Document excerpt>
++++++++
Impact of cross-breeding on the metabolites of the low phytic acid rice mutant Os-lpa-MH86-1.

Abstract

Abstract Phytic acid (myo-inositol-1,2,3,4,5,6-hexakisphosphate), the major storage form of phosphorus in cereals, is considered as an antinutrient in food and feed. During the past few years, various cereals have been subjected to mutation breeding for generating low phytic acid (lpa) crops. Recently, it was demonstrated that reduction of phytic acid in the rice mutant Os-lpa-MH86-1 obtained by gamma irradiation was due to a disruption of OsSULTR3;3, an orthologue of the sulfate transporter family group 3 genes. The application of a GC/MS-based metabolite profiling approach revealed that the reduction of phytic acid was accompanied by changes in concentrations of metabolites from different classes in the Os-lpa-MH86-1 mutant.Lpa mutant lines often exhibit lower grain yield and seed viability compared with their wild-type parents. To improve the agronomic performance of the Os-lpa-MH86-1 mutant, cross-breeding with a commercial cultivar was performed. The resulting progenies were genotyped using molecular markers to identify homozygous wildtype and lpa mutants from generations F4 to F7. The objectives of this study were: (i) to observe the consistent metabolic changes in Os-lpa-MH86-1 lpa mutants by following their composition over several independent field trials; (ii) to investigate the impact of cross-breeding on the phytic acid content and the metabolic phenotype of the homozygous lpa mutant; and (iii) to assess the stability of the mutation-specific metabolite signature in the lpa progenies over several generations. Statistical assessment of the data via multivariate and univariate approaches demonstrated that the lpa trait and the mutation-induced metabolite signature in the lpa progenies were comparable to the progenitor Os-lpa-MH86-1 mutant and consistently expressed over generations. These findings extend the basis for implementing mutation breeding in the generation of lpa rice cultivars.
++++++++
Goal of the exercise>
According to the abstract on low phytic acid rice, what caused the reduction of phytic acid in the mutant Os-lpa-MH86-1? The material after this point comes from a different source.
++++++++
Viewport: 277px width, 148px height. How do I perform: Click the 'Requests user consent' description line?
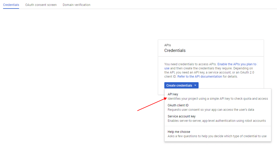tap(211, 110)
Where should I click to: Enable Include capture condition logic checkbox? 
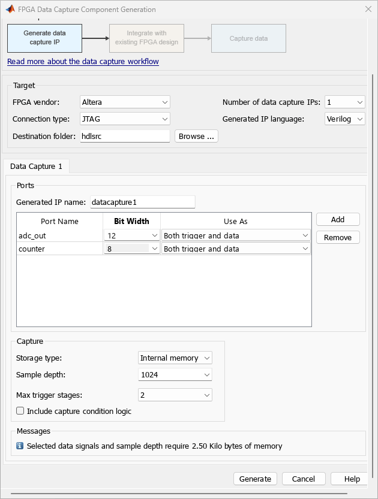click(x=20, y=412)
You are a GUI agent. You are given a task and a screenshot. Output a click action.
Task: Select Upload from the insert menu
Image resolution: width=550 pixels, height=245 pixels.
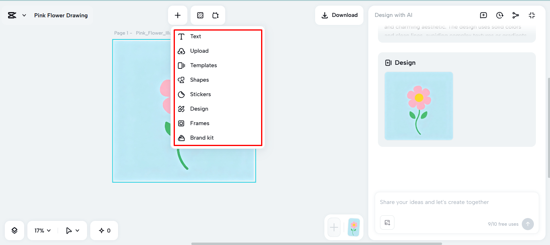click(x=199, y=51)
++++++++
Response for this exercise>
A disruption of OsSULTR3;3, an orthologue of the sulfate transporter family group 3 genes.